Pain is a significant public health burden in the United States, and current treatment approaches rely heavily on opioids, which often have limited efficacy and can lead to addiction. In humans, functional loss of the voltage-gated sodium channel Na(v)1.7 leads to pain insensitivity without deficits in the central nervous system. Accordingly, discovery of a selective Na(v)1.7 antagonist should provide an analgesic without abuse liability and an improved side-effect profile.
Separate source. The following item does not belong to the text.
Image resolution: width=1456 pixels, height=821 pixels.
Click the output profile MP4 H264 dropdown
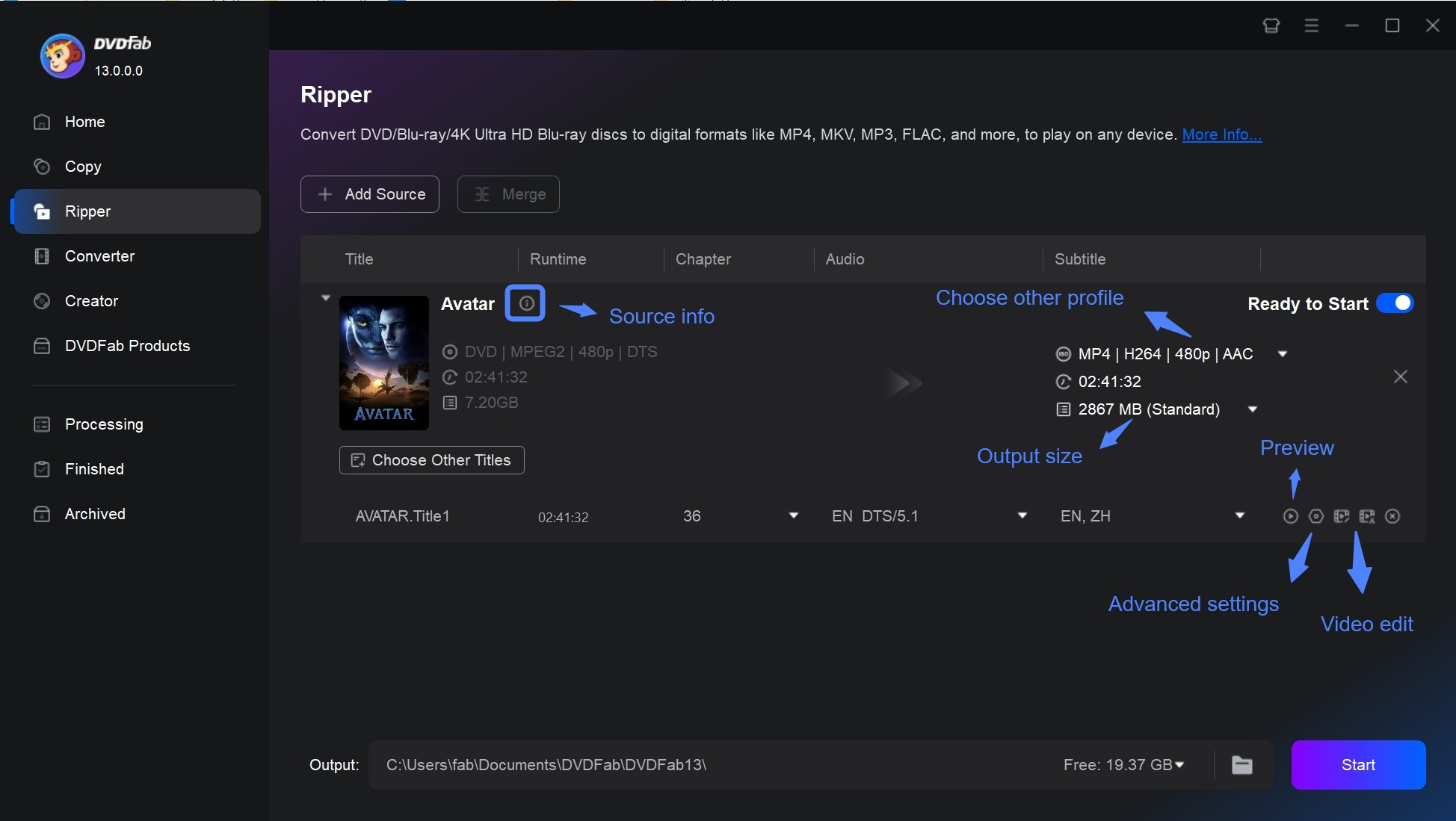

Huwentoxin-IV, a component of tarantula venom, potently blocks sodium channels and is an attractive scaffold for engineering a Na(v)1.7-selective molecule. To define the functional impact of alterations in huwentoxin-IV sequence, we produced a library of 373 point mutants and tested them for Na(v)1.7 and Na(v)1.2 activity. We then combined favorable individual changes to produce combinatorial mutants that showed further improvements in Na(v)1.7 potency (E1N, E4D, Y33W, Q34S-Na(v)1.7 pIC(50) = 8.1 +/- 0.08) and increased selectivity over other Na-v isoforms (E1N, R26K, Q34S, G36I, Na(v)1.7 pIC(50) = 7.2 +/- 0.1, Na(v)1.2 pIC(50) = 6.1 +/- 0.18, Na(v)1.3 pIC(50) = 6.4 +/- 1.0), Na(v)1.4 is inactive at 3 mu m, and Na(v)1.5 is inactive at 10 mu m. We also substituted noncoded amino acids at select positions in huwentoxin-IV. Based on these results, we identify key determinants of huwentoxin's Na(v)1.7 inhibition and propose a model for huwentoxin-IV's interaction with Na(v)1.7. These findings uncover fundamental features of huwentoxin involved in Na(v)1.7 blockade, provide a foundation for additional optimization of this molecule, and offer a basis for the development of a safe and effective analgesic.